Bioelectrocatalytic oxidation of glucose by hexose oxidase directly wired to graphite

Abstract

Glucose-oxidizing enzymes are widely used in electrochemical biosensors and biofuel cells; in most applications glucose oxidase, an enzyme with non-covalently bound FAD and low capability of direct electronic communications with electrodes, is used. Here, we show that another glucose-oxidizing enzyme with a covalently bound FAD center, hexose oxidase (HOX), adsorbed on graphite, exhibits a pronounced non-catalytic voltammetric response from its FAD, at −307mV vs.
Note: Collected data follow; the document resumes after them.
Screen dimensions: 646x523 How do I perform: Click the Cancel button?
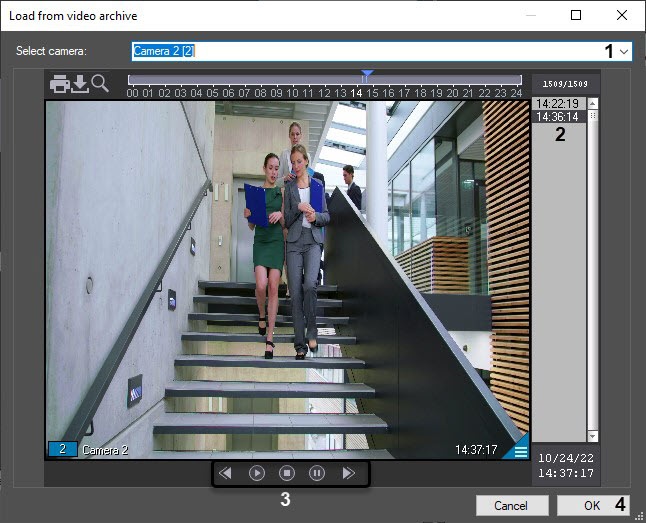512,505
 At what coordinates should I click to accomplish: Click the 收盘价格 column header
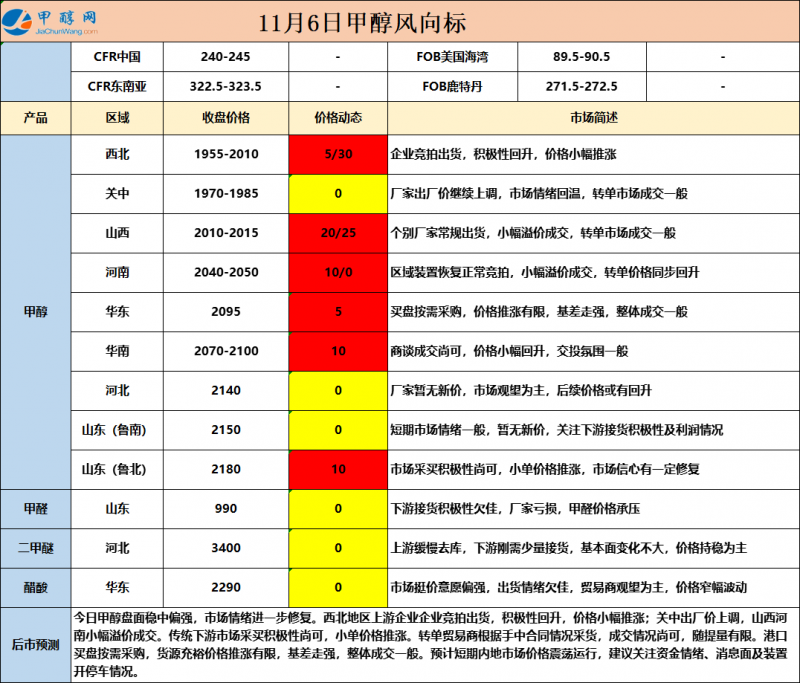click(x=225, y=118)
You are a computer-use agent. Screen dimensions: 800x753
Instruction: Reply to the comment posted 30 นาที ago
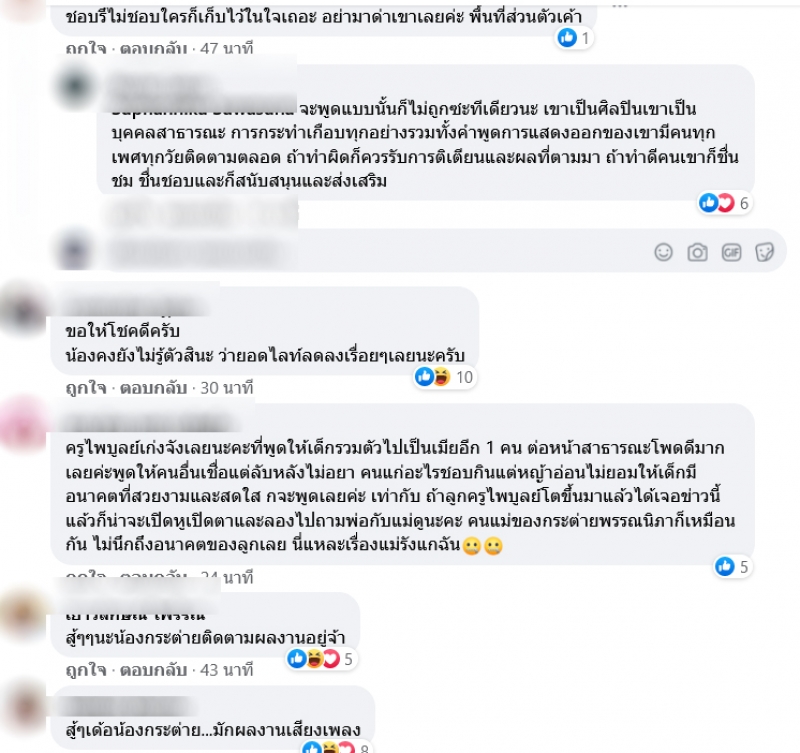[x=154, y=388]
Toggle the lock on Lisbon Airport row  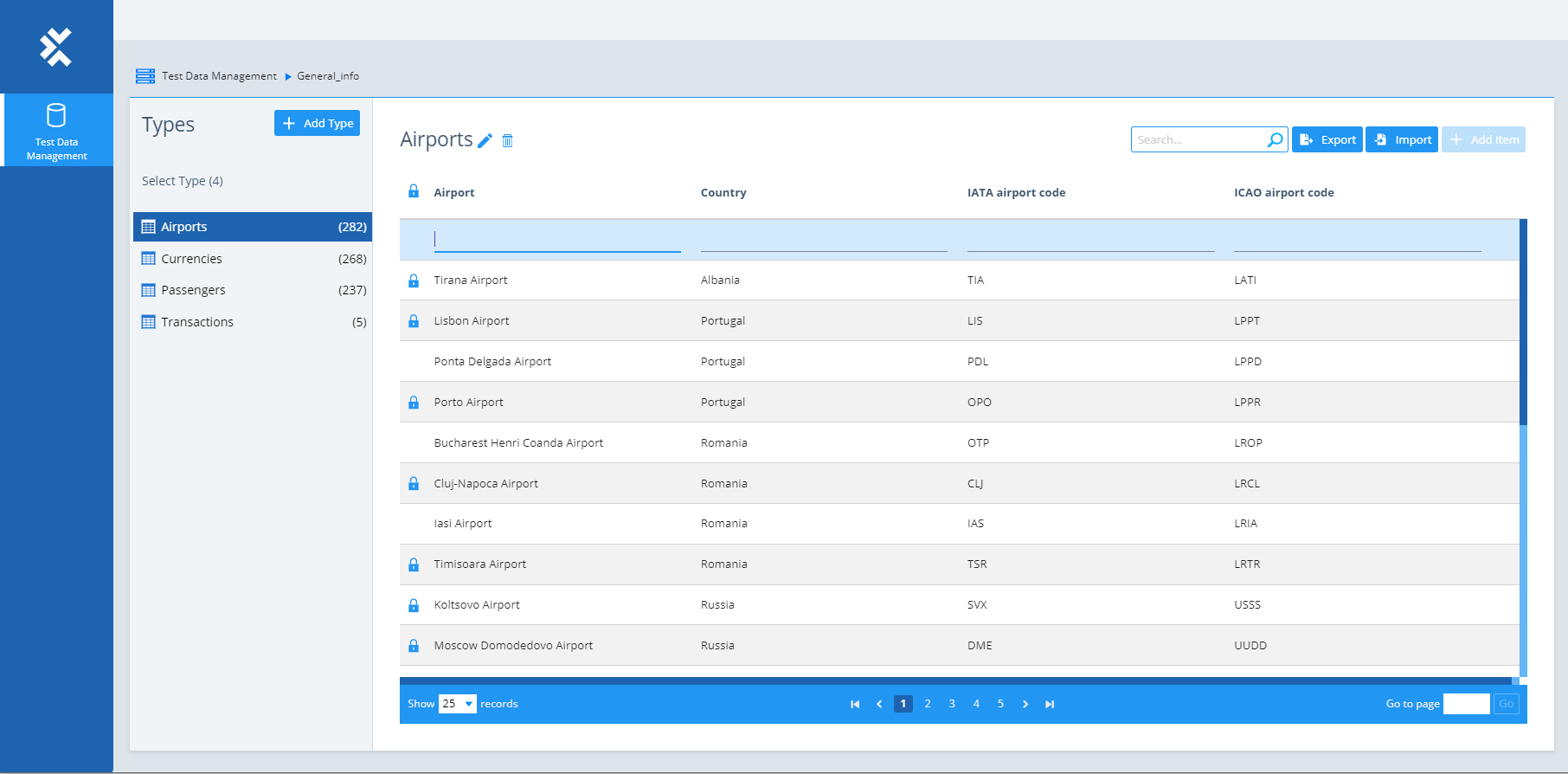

Ag/AgCl, pH 7, characterized by the heterogeneous electron transfer (ET) rate constant of 29.2±4.5s−1. Direct bioelectrocatalytic oxidation of glucose by HOX proceeded, although, with a 350mV overpotential relative to FAD signals, which may be connected with a limiting step in biocatalysis under conditions of the replacement of the natural redox partner, O2, by the electrode; mediated bioelectrocatalysis was consistent with the potentials of a soluble redox mediator used. The results allow development of HOX-based electrochemical biosensors for sugar monitoring and biofuel cells exploiting direct ET of HOX, and, not the least, fundamental studies of ET non-complicated by the loss of FAD from the protein matrix.